Purpose
Use of external coils with internal detectors or conductors is
challenging at 7 Tesla (T) due to radiofrequency (RF) field (B1)
penetration, B1-inhomogeneity, mutual coupling, and potential
local RF heating. The present study tests whether the near-quadratic gains
in signal-to-noise ratio and field-of-view with field-strength previously
reported for internal loopless antennae at 7T can suffice to perform MRI
with an interventional transmit/receive antenna without using any external
coils.
Methods
External coils were replaced by semi-rigid or biocompatible
transmit/receive loopless antennae requiring only a few Watts of peak RF
power. Slice selection was provided by spatially selective
B1-insensitive composite RF pulses that compensate for the
antenna’s intrinsically nonuniform B1-field.
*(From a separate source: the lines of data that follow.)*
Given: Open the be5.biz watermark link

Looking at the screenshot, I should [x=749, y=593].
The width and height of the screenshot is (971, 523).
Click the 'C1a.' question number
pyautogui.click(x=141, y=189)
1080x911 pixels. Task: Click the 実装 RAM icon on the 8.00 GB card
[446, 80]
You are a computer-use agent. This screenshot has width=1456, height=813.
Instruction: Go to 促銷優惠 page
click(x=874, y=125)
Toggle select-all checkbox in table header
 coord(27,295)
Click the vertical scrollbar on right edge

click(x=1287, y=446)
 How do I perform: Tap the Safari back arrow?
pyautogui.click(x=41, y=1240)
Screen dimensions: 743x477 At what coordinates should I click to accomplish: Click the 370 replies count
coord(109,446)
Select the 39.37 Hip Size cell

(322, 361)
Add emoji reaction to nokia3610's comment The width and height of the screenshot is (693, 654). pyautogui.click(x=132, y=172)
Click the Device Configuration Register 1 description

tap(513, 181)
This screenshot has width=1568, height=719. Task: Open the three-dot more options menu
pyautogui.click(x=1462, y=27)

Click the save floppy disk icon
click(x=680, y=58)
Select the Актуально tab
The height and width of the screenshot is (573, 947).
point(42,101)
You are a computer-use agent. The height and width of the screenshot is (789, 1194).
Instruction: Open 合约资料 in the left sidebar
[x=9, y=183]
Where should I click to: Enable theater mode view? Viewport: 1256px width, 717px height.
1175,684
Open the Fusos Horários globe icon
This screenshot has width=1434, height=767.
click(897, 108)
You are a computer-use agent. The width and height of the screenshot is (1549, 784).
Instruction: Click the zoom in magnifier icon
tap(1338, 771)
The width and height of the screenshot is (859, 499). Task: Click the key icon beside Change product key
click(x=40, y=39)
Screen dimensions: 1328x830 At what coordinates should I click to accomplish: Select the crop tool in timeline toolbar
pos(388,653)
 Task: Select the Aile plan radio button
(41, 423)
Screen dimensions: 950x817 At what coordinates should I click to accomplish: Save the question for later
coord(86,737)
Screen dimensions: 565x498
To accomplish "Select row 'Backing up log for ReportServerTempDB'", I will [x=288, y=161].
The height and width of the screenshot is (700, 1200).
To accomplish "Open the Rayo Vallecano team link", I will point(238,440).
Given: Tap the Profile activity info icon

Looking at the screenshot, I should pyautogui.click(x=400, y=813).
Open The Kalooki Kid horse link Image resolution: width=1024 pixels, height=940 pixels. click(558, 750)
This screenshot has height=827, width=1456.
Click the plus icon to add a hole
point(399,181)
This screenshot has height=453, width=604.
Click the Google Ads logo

Power was
adjusted to maintain local temperature rise ≤1° C. Fruit,
intravascular MRI of diseased human vessels in vitro, and MRI of rabbit
aorta in vivo are demonstrated.
Results
Scout MRI with the transmit/receive antennae yielded a ≤10 cm
cylindrical field-of-view, enabling subsequent targeted localization at
~100 μm resolution in 10-50 s and/or 50 μm MRI in
~2 min in vitro, and 100–300 μm MRI of the rabbit aorta
in vivo.
Conclusion
A simple, low-power, one-device approach to interventional MRI at 7T
offers the potential of truly high-resolution MRI, while avoiding issues
with external coil excitation and interactions at 7T.